Enfin ! Quitter un instant le dédale des ruelles pour souffler un peu, et prendre un café revigorant. La nuit avait été trop courte, le petit déjeuner était déjà loin et mes pieds commençaient à se manifester ; je n'avais pas anticipé l'aspect labyrinthique de la vieille ville et mon sens de l'orientation plus que douteux ne m'avait pas aidée à économiser mon énergie...
L'endroit où était niché le café ne manquait pas de charme. L'établissement, sobrement baptisé « La Halte », était petit : il n'y avait que deux tables dehors - toutes les deux inoccupées à mon arrivée - et une petite salle, déserte elle aussi. La table que j'avais choisie empiétait sur la largeur d'une petite rue piétonne, rendant sûrement problématique le croisement de deux personnes corpulentes. En métal vert, elle était accompagnée de deux chaises de la même couleur, dont le confort n'était pas optimal: les barreaux de la mienne se rappelaient périodiquement à mon bon souvenir à travers mon pantalon en toile.
Les dimensions réduites de la ruelle permettaient d'embrasser d'un seul coup d’œil l'ensemble du décor. En face du café, un vieil immeuble s'élevait sur quatre étages. Un simple digicode sur le mur à côté d'une porte en bois en protégeait l'accès. Le soleil qui daignait enfin se montrer, après un début de journée brumeux, baignait la porte d'une lumière douce.
En partant, la serveuse avait laissé la porte entrouverte. Les échos de la radio m'arrivaient par intermittence et les premières notes d'une chanson de Goldman, reprises en un écho discret par la voix de la jeune fille, me laissèrent rêveuse. L'époque où je mettais avec précaution les grands disques sur le lecteur Vinyle, pour accompagner la lecture des innombrables bandes dessinées de mes grands-parents, me paraissait appartenir à un autre siècle.

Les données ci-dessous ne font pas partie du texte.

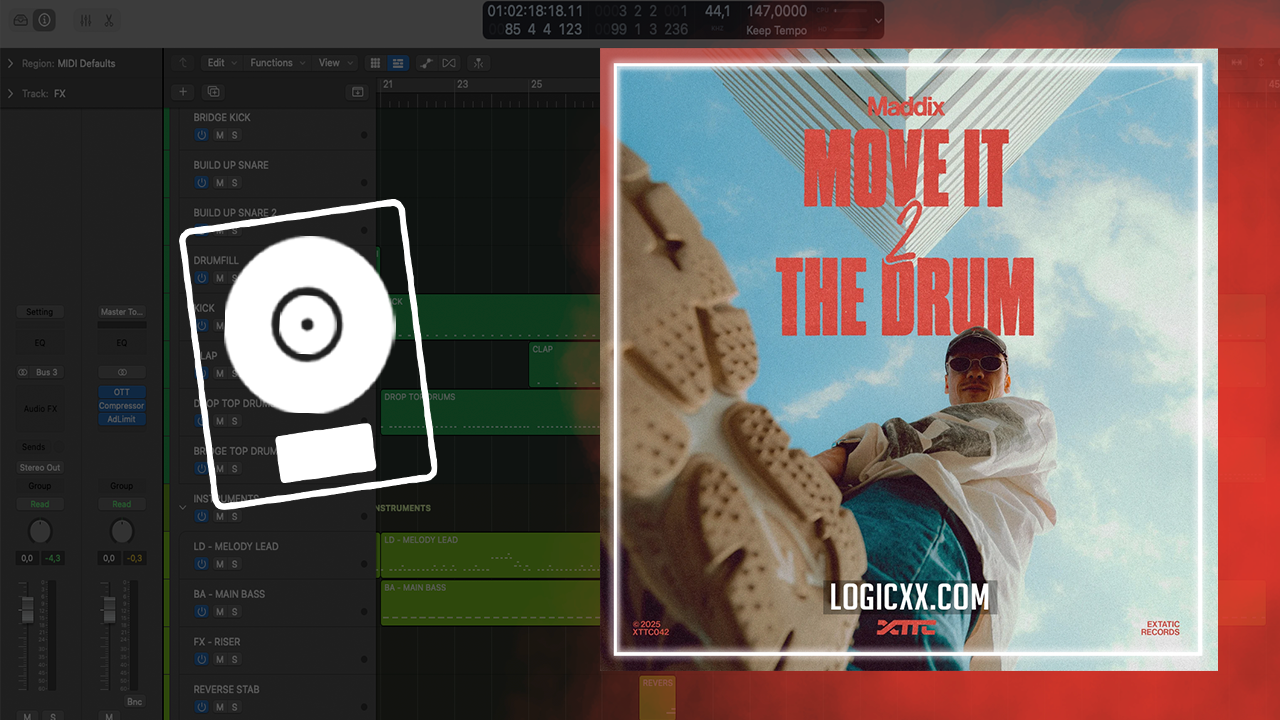Toggle the Inspector info button
The height and width of the screenshot is (720, 1280).
coord(44,20)
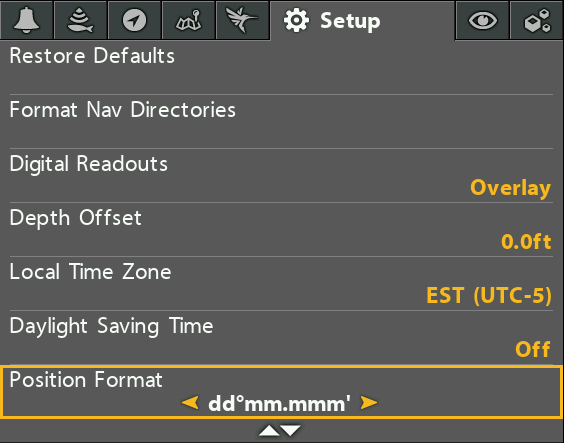
Task: Open the Views tab eye icon
Action: coord(483,20)
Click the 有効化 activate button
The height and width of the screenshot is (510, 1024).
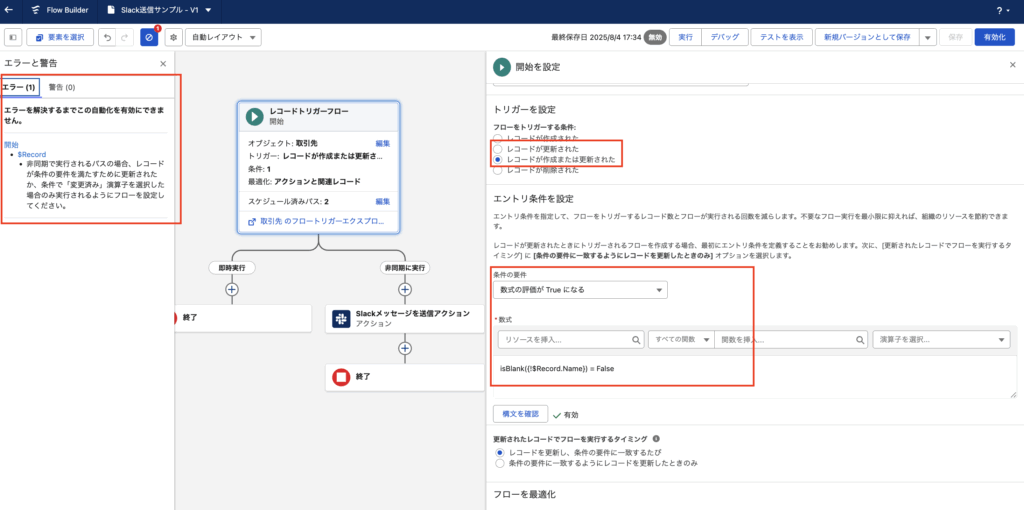(994, 37)
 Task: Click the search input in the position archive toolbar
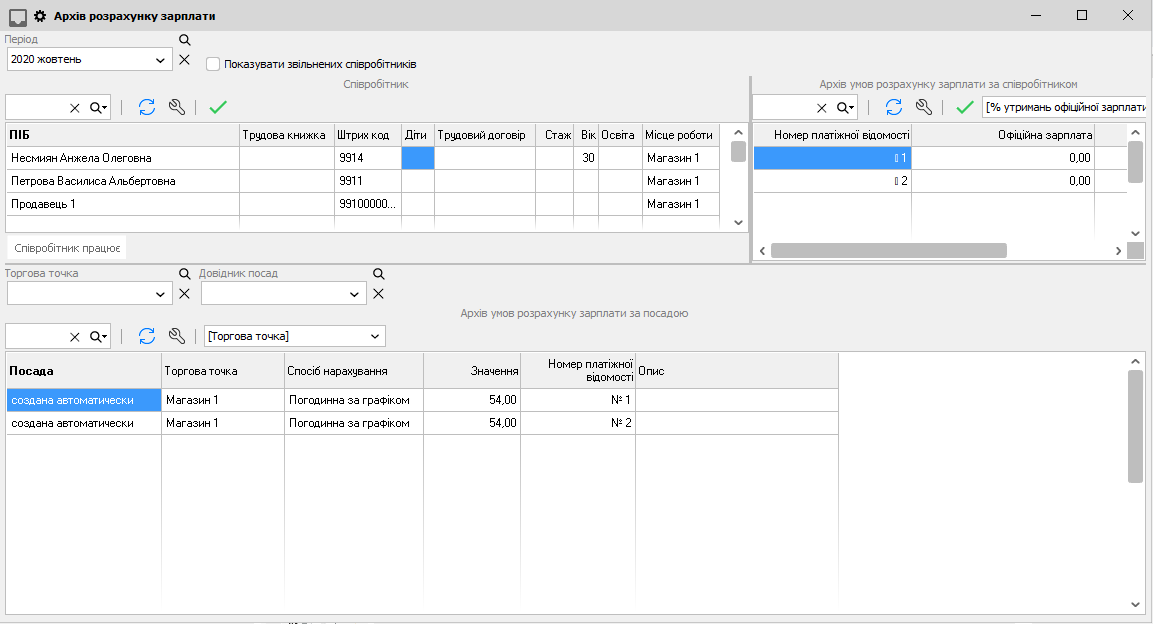(36, 336)
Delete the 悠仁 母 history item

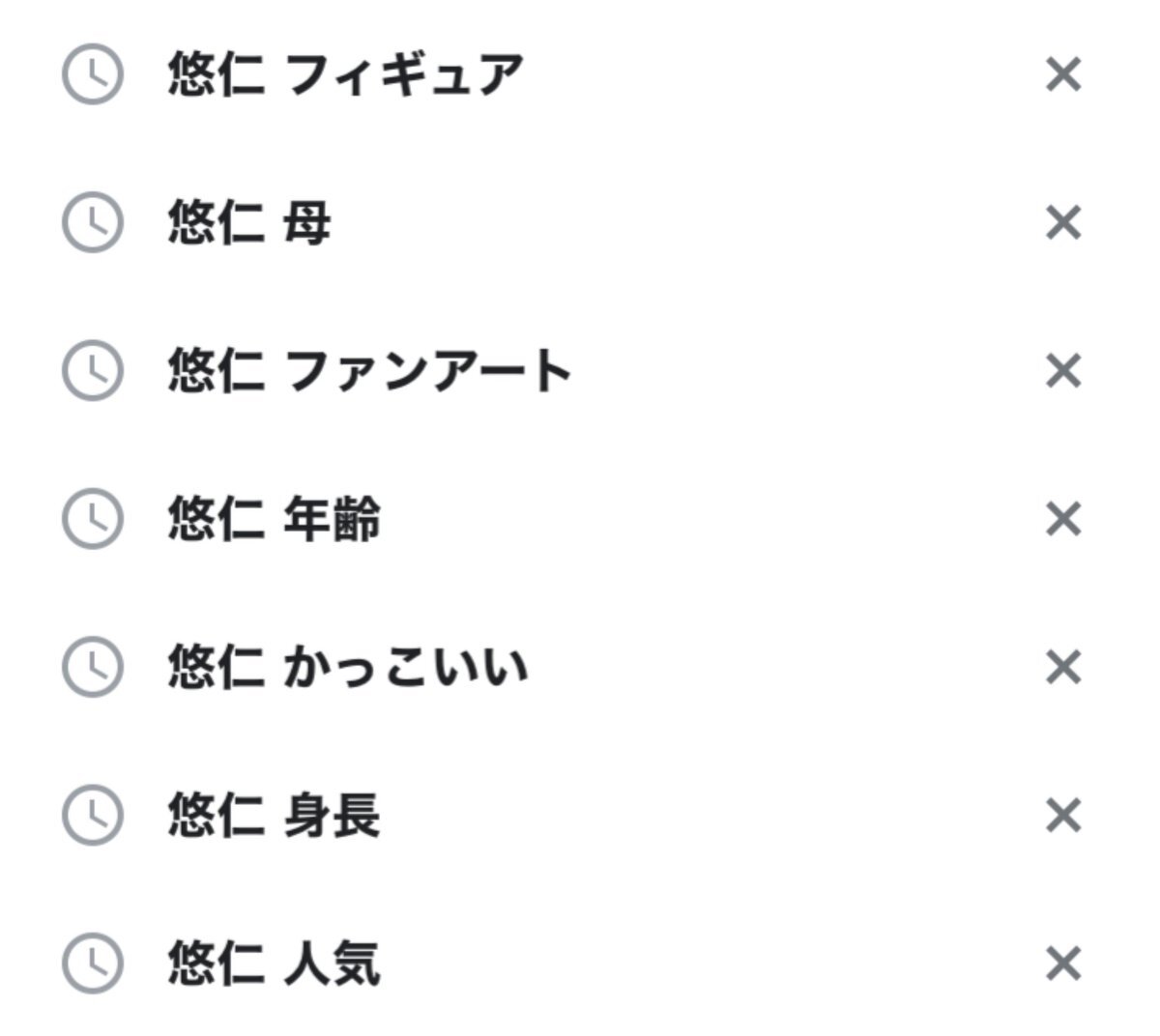tap(1062, 223)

Ces journées-là, tissant des liens incongrus autour de moi, les notes craquantes se mêlaient aux mots des phylactères et créaient autour de moi une forêt touffue et étrange, qui me coupait du monde.
« Et voilà votre café ! »
Pétillante. La vendeuse était pétillante. Un grand sourire, un ton de voix enjoué et la magie opérait. Rien ne la distinguait pourtant du commun des mortels, si ce n'est cette étincelle unique...

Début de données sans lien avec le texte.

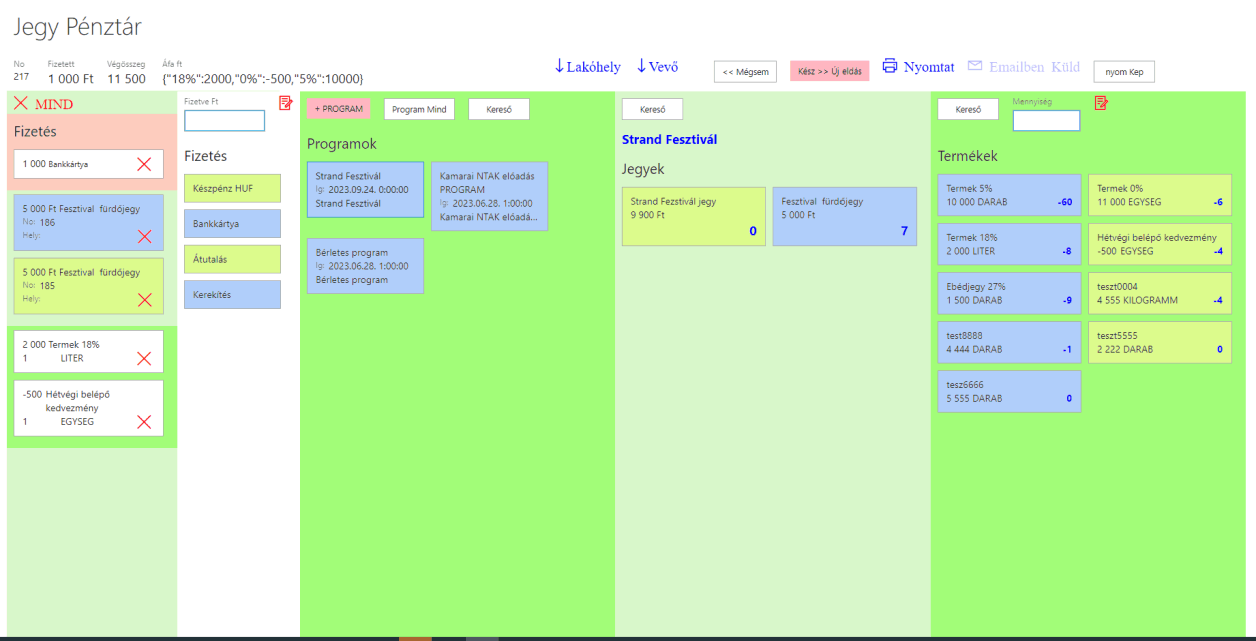Image resolution: width=1256 pixels, height=641 pixels.
Task: Delete the ticket numbered 186
Action: pyautogui.click(x=144, y=236)
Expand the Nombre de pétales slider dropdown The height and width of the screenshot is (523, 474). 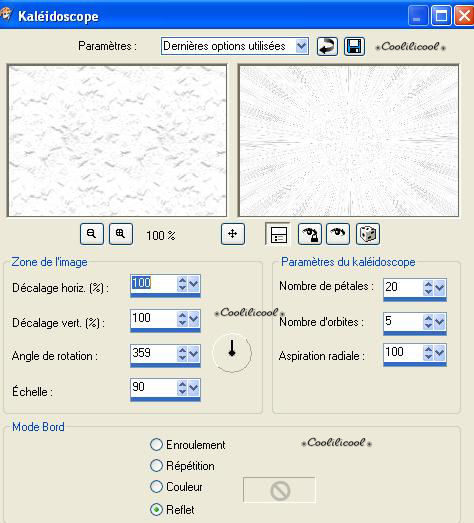click(440, 287)
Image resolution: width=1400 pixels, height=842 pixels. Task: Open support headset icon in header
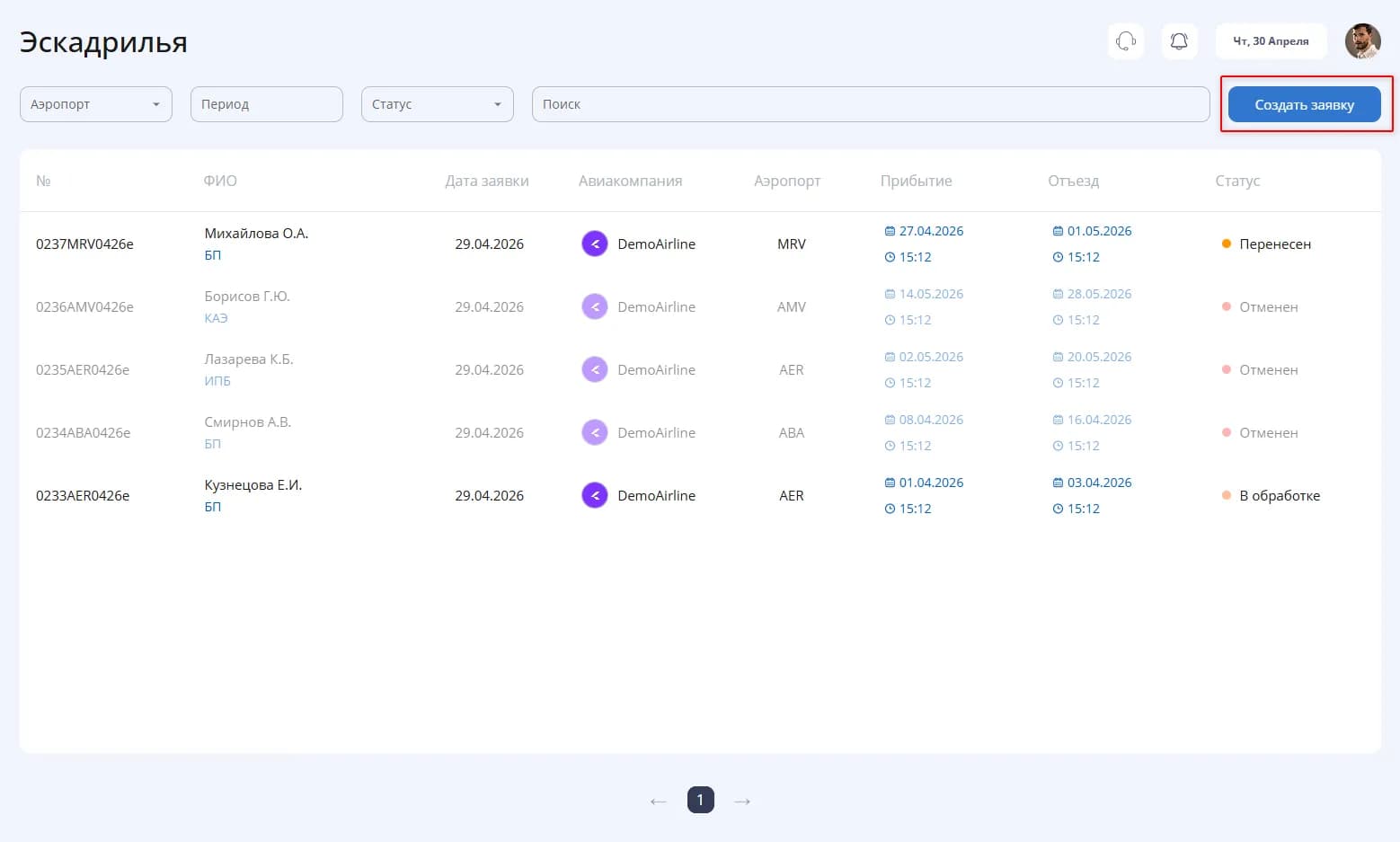1126,41
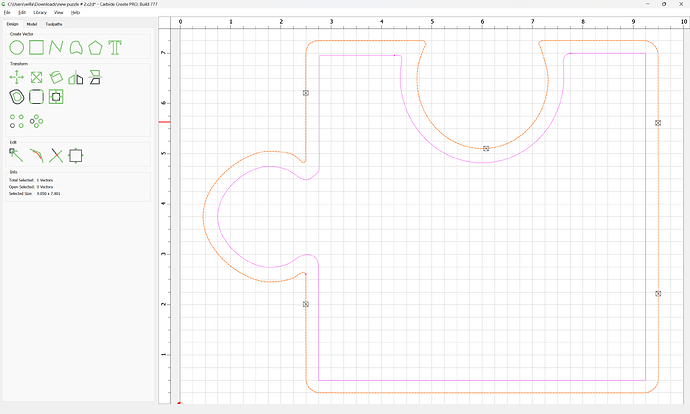Pick the Curve shape tool
The image size is (690, 414).
(x=75, y=47)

« Sucre, ou pas... ? » En attendant de trouver une réponse à cette question épineuse, je pris le sachet de sucre Saint-Louis et le regardait pensivement. Pendant longtemps, j'avais été persuadée que sucrer un café diminuait, voire annulait, l'effet de la caféine – s'ajoutant à cela la conviction que « les vrais » prennent toujours leur café sans sucre. Quand je finissais par en mettre, il en restait toujours une fine couche au fond une fois le café bu, ce qui m'énervait passablement. Décidément, aujourd'hui serait un jour sans sucre. Cessant de jouer machinalement avec le sachet, je le repoussais puis, me ravisant, le mis dans mon sac.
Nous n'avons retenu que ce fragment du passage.